GSA Annual Meeting in Seattle, Washington, USA - 2017

Paper No. 92-5
Presentation Time: 10:20 AM

BRINGING OUR SOIL BACK TO LIFE:  SOLVING OUR OLDEST AND MOST RECENT PROBLEMS


MONTGOMERY, David R., Earth and Space Sciences, University of Washington, Seattle, WA 98195, bigdirt@uw.edu

Civilizations that failed to safeguard the health and fertility of their soil did not pass the test of time, becoming vulnerable to the pressures of a growing population and the vicissitudes of climate variability (e.g., droughts) and social interactions with neighboring peoples (e.g., wars). One need only look to modern Syria and Libya to see examples of unstable regions that remain impoverished in part due to a centuries-old legacy of soil loss and degradation.
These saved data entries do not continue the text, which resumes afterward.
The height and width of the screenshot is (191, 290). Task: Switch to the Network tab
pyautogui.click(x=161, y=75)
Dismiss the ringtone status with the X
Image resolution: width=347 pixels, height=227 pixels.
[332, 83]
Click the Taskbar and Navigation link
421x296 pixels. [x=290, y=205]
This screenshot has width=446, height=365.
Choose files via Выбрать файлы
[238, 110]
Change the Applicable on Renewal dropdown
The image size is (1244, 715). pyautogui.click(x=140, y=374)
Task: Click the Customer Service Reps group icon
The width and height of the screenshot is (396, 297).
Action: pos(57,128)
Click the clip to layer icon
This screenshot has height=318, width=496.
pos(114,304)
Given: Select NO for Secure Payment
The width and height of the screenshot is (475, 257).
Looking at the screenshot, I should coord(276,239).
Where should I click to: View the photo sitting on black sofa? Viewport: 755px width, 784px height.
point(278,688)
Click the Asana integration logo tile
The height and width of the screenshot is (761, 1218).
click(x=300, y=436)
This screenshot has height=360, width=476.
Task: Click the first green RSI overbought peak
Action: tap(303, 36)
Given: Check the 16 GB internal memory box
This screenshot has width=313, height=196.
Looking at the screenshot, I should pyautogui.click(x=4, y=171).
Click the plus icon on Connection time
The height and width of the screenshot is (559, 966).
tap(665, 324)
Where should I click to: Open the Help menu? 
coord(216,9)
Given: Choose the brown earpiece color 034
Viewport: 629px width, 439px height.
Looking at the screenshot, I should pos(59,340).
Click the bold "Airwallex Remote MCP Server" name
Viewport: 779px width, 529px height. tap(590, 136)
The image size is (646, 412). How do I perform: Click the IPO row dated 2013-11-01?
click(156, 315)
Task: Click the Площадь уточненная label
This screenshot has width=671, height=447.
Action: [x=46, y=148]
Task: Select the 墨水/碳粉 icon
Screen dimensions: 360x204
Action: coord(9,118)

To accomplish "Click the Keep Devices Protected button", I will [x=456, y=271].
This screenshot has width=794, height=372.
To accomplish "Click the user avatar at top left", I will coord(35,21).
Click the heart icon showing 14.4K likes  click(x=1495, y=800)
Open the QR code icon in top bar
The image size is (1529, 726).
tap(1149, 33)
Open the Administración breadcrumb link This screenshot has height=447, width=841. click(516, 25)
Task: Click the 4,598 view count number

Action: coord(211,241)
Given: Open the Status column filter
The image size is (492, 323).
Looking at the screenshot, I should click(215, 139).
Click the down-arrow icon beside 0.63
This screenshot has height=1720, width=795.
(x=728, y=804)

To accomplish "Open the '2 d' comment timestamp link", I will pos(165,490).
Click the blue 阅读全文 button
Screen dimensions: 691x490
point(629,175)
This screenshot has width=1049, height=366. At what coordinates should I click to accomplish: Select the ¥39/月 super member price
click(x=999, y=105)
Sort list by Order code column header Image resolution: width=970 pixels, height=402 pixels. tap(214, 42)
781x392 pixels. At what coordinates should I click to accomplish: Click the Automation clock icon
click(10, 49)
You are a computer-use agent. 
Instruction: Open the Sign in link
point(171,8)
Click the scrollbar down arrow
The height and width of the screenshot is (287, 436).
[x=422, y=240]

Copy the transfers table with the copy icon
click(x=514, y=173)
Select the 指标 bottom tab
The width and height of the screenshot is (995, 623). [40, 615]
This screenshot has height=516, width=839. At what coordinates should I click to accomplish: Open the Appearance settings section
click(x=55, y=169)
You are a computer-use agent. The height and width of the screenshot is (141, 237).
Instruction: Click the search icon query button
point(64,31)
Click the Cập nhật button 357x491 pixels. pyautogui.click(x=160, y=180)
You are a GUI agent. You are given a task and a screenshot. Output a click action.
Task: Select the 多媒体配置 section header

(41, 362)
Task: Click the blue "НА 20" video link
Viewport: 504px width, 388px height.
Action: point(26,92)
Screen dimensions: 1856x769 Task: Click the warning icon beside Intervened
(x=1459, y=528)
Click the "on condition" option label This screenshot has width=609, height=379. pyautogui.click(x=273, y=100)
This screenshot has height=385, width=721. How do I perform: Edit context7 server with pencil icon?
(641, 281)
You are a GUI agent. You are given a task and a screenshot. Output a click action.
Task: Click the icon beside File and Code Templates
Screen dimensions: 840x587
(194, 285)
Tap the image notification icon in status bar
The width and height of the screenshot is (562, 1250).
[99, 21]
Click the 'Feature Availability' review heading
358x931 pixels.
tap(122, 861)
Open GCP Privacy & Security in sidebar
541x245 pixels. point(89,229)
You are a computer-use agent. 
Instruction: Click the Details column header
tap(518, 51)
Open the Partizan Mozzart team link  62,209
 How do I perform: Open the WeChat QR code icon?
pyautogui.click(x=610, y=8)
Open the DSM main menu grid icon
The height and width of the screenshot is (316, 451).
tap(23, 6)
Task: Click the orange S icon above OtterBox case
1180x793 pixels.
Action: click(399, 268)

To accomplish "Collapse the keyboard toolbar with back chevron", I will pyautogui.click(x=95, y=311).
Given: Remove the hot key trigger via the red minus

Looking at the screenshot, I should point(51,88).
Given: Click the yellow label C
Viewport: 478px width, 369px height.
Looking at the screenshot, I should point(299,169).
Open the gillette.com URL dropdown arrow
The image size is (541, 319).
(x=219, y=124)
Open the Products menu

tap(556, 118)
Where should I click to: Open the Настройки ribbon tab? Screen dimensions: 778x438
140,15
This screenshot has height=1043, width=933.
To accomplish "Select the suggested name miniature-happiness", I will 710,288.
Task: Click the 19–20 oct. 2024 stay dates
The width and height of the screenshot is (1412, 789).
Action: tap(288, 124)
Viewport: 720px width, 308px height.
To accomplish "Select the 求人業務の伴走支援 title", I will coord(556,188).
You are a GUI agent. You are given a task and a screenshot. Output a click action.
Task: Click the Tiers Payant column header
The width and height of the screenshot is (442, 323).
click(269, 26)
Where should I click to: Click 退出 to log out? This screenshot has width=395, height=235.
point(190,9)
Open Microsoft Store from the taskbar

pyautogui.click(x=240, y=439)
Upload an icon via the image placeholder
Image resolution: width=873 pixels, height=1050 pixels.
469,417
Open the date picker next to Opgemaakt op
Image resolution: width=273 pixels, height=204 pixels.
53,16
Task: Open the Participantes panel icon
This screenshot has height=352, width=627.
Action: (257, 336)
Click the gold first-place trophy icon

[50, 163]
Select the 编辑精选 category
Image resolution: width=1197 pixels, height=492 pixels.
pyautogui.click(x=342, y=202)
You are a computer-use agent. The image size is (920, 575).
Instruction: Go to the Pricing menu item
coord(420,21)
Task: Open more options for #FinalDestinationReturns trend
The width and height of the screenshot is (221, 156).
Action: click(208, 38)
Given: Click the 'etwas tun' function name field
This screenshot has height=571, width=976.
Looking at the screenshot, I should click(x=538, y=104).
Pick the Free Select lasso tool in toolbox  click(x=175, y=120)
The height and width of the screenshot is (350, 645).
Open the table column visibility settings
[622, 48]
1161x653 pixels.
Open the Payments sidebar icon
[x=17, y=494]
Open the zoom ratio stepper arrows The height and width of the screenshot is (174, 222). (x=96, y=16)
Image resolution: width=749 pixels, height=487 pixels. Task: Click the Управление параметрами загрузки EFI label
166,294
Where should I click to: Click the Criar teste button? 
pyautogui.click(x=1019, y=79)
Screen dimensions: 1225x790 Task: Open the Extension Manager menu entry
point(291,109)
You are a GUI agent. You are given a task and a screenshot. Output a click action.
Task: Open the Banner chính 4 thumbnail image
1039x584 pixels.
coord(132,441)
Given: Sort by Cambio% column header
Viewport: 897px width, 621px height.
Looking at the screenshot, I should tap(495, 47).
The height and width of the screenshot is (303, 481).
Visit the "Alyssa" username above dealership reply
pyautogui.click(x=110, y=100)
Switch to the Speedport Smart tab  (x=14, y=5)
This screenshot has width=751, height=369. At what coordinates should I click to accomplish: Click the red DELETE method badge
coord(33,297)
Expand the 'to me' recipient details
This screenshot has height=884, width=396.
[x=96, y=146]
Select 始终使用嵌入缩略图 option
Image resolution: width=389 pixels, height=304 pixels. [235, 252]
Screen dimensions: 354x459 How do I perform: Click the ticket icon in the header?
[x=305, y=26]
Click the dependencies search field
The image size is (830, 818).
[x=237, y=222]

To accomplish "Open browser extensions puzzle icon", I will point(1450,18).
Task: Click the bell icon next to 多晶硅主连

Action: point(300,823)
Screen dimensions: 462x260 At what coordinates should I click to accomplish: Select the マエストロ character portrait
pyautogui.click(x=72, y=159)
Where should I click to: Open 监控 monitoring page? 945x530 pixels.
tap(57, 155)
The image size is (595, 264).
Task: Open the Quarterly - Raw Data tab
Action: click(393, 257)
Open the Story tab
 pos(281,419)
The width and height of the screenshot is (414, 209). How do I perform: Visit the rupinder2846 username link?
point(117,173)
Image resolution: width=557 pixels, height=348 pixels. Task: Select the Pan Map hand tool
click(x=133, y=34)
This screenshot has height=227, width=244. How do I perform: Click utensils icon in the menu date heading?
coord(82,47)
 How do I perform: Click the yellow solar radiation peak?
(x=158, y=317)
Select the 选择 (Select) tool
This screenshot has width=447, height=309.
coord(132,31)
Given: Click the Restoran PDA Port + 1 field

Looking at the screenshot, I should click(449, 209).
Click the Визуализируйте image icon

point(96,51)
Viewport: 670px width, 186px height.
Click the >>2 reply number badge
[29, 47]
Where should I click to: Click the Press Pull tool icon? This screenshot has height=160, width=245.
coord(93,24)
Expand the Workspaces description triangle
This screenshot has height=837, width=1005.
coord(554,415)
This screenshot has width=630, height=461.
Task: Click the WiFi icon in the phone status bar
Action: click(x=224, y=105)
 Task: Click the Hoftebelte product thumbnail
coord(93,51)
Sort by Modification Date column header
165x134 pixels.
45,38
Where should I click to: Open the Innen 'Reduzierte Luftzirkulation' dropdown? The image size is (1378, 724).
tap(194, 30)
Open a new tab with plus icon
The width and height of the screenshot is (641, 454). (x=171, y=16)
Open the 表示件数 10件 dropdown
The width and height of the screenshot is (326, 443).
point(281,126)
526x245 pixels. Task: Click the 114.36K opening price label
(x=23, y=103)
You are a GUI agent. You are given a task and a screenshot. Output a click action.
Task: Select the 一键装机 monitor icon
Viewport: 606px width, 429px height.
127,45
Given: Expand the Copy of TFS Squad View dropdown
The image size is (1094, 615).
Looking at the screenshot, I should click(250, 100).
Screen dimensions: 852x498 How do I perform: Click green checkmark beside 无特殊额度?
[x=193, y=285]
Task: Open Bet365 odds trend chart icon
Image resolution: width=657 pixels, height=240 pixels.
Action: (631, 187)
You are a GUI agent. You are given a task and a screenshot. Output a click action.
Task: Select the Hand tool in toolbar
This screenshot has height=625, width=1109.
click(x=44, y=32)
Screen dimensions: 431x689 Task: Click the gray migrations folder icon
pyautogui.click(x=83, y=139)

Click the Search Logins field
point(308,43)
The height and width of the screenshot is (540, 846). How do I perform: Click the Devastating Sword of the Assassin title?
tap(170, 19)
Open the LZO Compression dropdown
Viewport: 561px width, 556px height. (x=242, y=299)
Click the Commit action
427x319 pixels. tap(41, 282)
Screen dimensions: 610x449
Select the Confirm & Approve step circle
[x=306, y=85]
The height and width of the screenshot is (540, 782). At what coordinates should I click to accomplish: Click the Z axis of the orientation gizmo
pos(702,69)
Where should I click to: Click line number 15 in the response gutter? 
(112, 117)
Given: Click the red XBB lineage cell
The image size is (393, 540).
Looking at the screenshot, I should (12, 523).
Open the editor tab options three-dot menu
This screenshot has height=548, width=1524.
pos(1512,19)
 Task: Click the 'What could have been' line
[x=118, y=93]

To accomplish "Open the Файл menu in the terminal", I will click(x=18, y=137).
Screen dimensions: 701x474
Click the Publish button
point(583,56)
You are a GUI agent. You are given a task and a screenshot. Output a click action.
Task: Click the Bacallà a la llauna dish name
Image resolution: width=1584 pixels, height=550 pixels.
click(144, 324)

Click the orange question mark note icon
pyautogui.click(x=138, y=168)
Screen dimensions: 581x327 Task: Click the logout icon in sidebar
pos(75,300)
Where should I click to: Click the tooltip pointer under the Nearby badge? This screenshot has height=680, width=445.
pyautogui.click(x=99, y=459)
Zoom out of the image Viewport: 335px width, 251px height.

But this oldest of problems is not just ancient history. Today, the problem of global soil degradation is among the least recognized critical environmental crisis that humanity faces. A 2015 UN Food and Agriculture report summarizing the state of the world’s soils related that humanity each year loses about a third of a percent of our global agricultural production capacity due to ongoing soil degradation as a result of now conventional practices. Since colonial times farmland in the United States is estimated to have lost about half of its soil organic matter. Yet examples from farms around the world show that it is possible to profitably restore fertility to the soil through adopting a suite of practices based on the principles of conservation agriculture—minimizing soil disturbance, planting cover crops, and adopting complex crop rotations. In other words the problem isn’t that we farm, but how we farm. By cultivating soil life and building soil organic matter a system of farming based on practices grounded in these principles can rebuild soil fertility enough to greatly reduce the need for fertilizers and pesticides and yet maintain harvests, resulting in lower farm expenditures and greater profits. Restoring life and fertility to the world’s agricultural soils would help address some of the biggest challenges humanity faces—feeding the world, limiting climate change, reducing pollution, and stemming biodiversity loss. While the Anthropocene has, so far, been characterized by widespread soil degradation, adopting regenerative agricultural practices offers the potential to restore soil health on a global scale.